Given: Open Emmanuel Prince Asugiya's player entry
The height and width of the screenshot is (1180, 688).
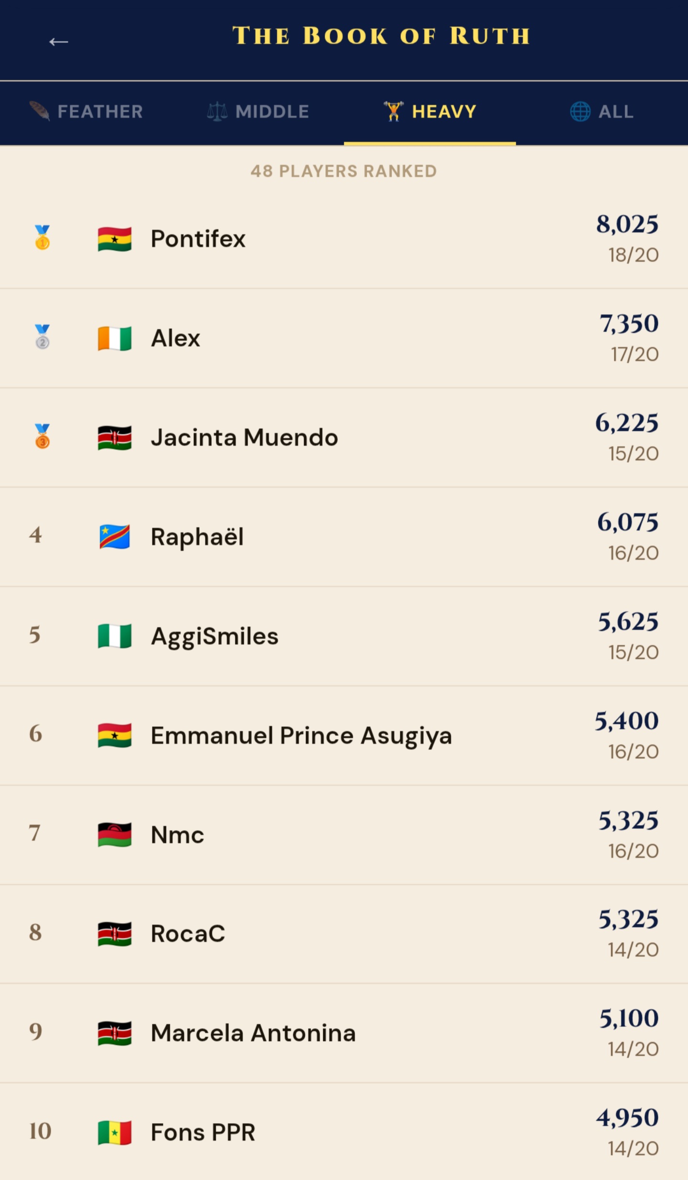Looking at the screenshot, I should (x=301, y=736).
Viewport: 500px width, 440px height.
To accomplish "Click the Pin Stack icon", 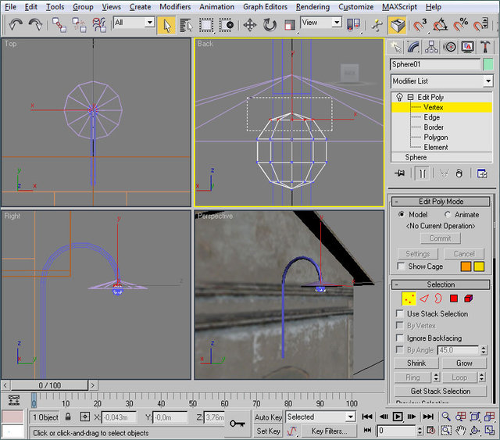I will pos(401,173).
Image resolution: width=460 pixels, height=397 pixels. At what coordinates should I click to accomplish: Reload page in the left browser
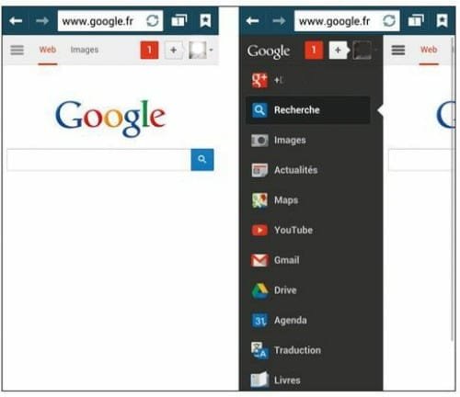(x=153, y=21)
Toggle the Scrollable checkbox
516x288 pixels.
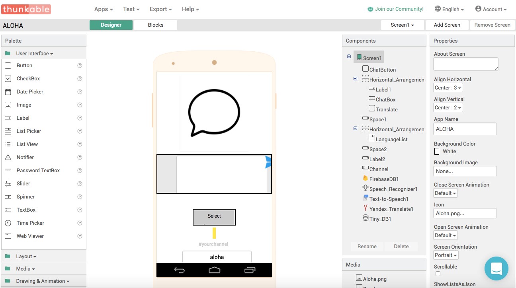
§
— TASK STATEMENT —
The answer must consist solely of the lines from the line containing "Toggle the Scrollable checkbox" to the end of the data, reproduced exactly, with every picture left out.

— SOLUTION TO THE PROBLEM —
Toggle the Scrollable checkbox
516x288 pixels.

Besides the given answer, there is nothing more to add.